At the geomagnetic pole, the magnetic field lines are vertical. So, the component of the magnetic field in the horizontal direction will be zero. Hence, the compass needle constrained to move in a horizontal plane will stay in any position.

class 12th physics magnetism and matter

Question 27. Two identical bar magnets are fixed with their centers at a distance d apart. A stationary charge Q is placed at P in the gap between the two magnets at a distance D from the center O as shown in the figure. The force on the charge Q is

1. Zero
2. Directed along OP
3. Directed along PO
4. Directed perpendicular to the plane of the paper

Answer: 1. Zero

Force on a charge q in a magnetic field B is \(\vec{F}=q(\vec{v} \times \vec{B})\).

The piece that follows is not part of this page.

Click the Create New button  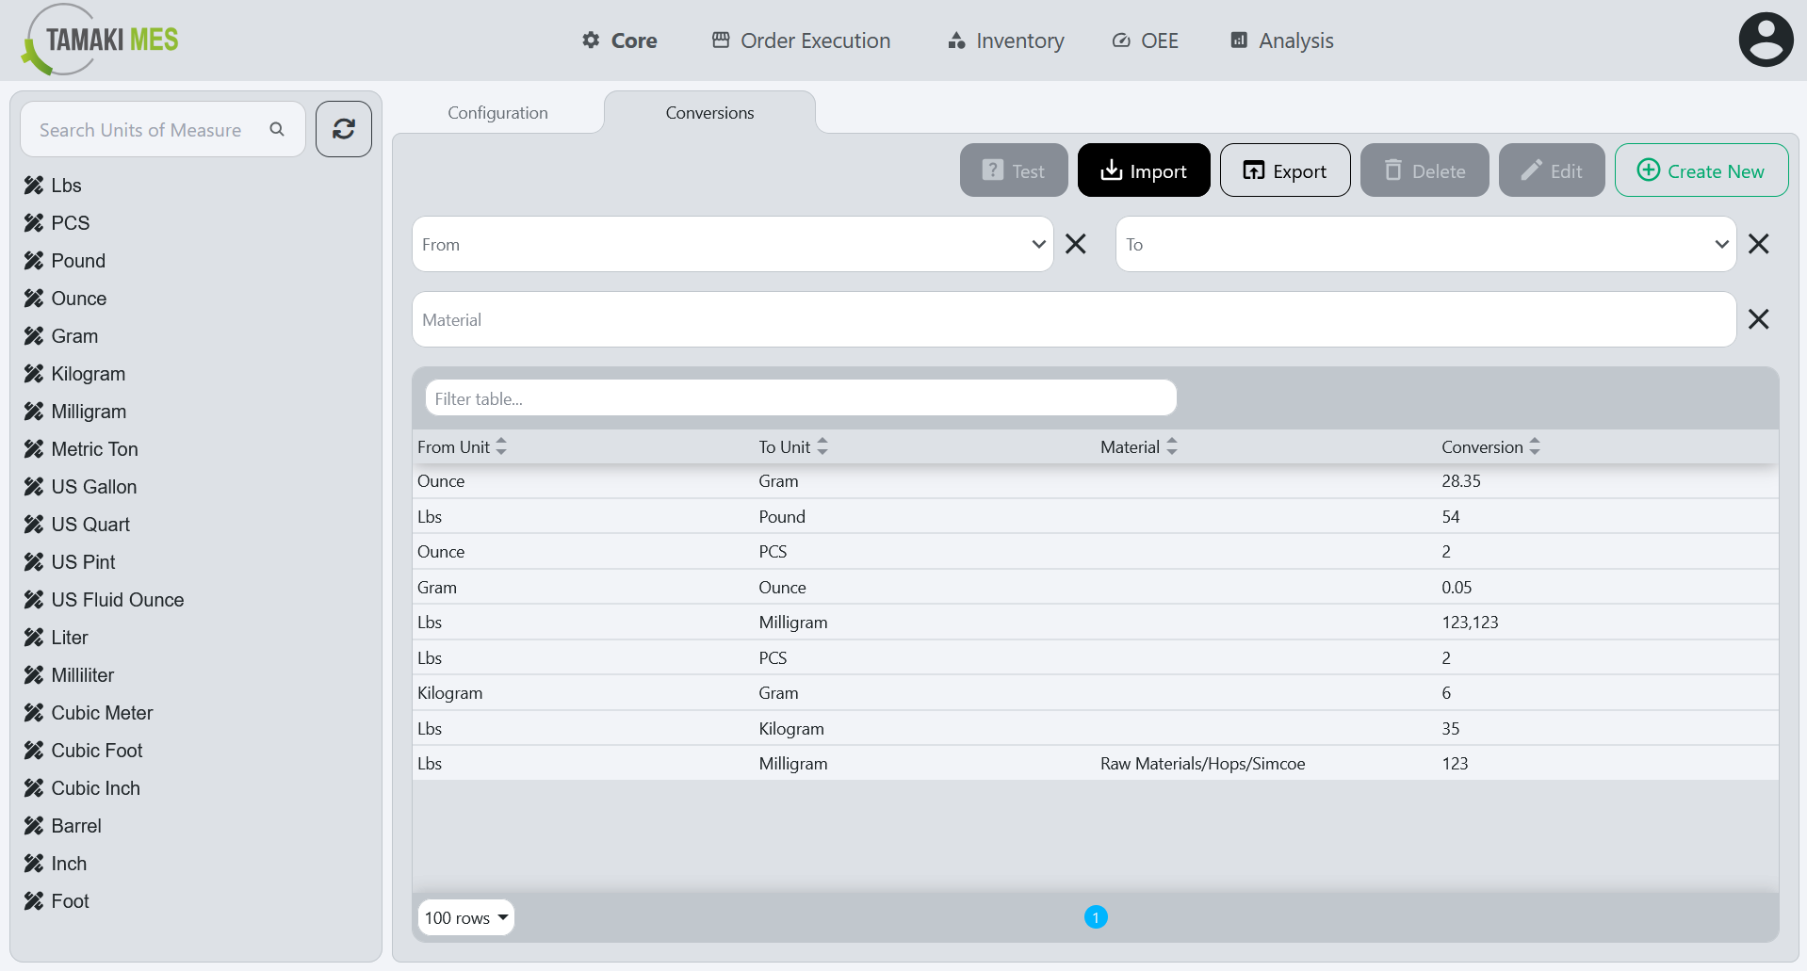tap(1701, 170)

Hence, the force on the stationary charge Q at P will be zero since ν = 0.

Question 28. Curie temperature is the temperature above which a

1. Paramagnetic material becomes ferromagnetic material
2. Ferromagnetic material becomes diamagnetic material
3. Ferromagnetic material becomes paramagnetic material
4. Paramagnetic material becomes diamagnetic material

Answer: 3. Ferromagnetic material becomes paramagnetic material

Curie temperature is the temperature above which a ferromagnetic substance loses its ferromagnetism and becomes paramagnetic.

Question 29. Nickel shows ferromagnetic properties at room temperature. If the temperature is increased beyond Curie’s temperature then it will show

1. Anti-ferromagnetism
2. No magnetic property
3. Diamagnetism
4. Paramagnetism

Answer: 4. Paramagnetism

Nickel (a ferromagnetic substance) when heated above the Curie temperature, becomes paramagnetic.

Question 30. In which of the following, the magnetic susceptibility does not depend on temperature?

1. Diamagnetism
2. Ferromagnetism
3. Paramagnetism
4. None of these

Answer: 1. Diamagnetism

Magnetic susceptibility of a diamagnetic substance is small and negative \((x<0)\) which does not depend on temperature.

Question 31. The magnetic moment of a diamagnetic atom is

1. Much greater than one
2. One
3. Between zero and one
4. Equal to zero

Answer: 4. Equal to zero

In diamagnetic materials all the electrons are paired so there is no permanent magnetic moment per atom.

Question 32. The magnetic susceptibility is negative for

1. Ferromagnetic materials only
2. Paramagnetic and ferromagnetic materials
3. Diamagnetic materials only
4. Paramagnetic materials only

Answer: 3. Diamagnetic materials only

Magnetic susceptibility for diamagnetic materials is negative.

Question 33. Electromagnets are made of soft iron because soft iron has

1. Low retentivity and high coercivity
2. High retentivity and high coercivity
3. Low retentivity and low coercivity
4. High retentivity and low coercivity

Answer: 3. Low retentivity and low coercivity

An electromagnet retains its magnetism as long as current flows through its windings and becomes an ordinary piece of iron in the absence of current.

Hence, electromagnets are made of soft iron which has low retentivity and coercivity.

Question 34. If a diamagnetic substance is brought near the north or south pole of a bar magnet, it is

1. Repelled by the North Pole and attracted by the South Pole
2. Attracted by the North Pole and repelled by the South Pole
3. Attracted by both poles
4. Repelled by both poles

Answer: 4. Repelled by both the poles

A diamagnetic substance moves from the stronger part of the magnetic field to the weaker part. Hence, it will be repelled by both the magnetic poles of a magnet.

Question 35. According toCurie’slaw, the magnetic susceptibility χ of a magnetic substance is proportional to absolute temperature T as

1. \(\frac{1}{T}\)
2. T
3. \(\frac{1}{T^2}\)
4. \(T^2\)

Answer: 1. \(\frac{1}{T}\)

According to Curie’s law, susceptibility \((\chi)\) is inversely proportional to temperature (T), thus \(\chi \propto \frac{1}{T}\).

Question 36. The angle of dip at a certain place where the horizontal and vertical components of the earth’s magnetic field are equal is

1. 30°
2. 75°
3. 60°
4. 45°

Answer: 4. 45°

The angle of dip (δ) at a place is given by tan \(\delta=\frac{B_{\mathrm{V}}}{B_{\mathrm{H}}}\), where By and Bn are BH the components of a magnetic field along the vertical and horizontal directions. Given, B_v = B_H; so tan δ =1 ⇒ δ = 45°.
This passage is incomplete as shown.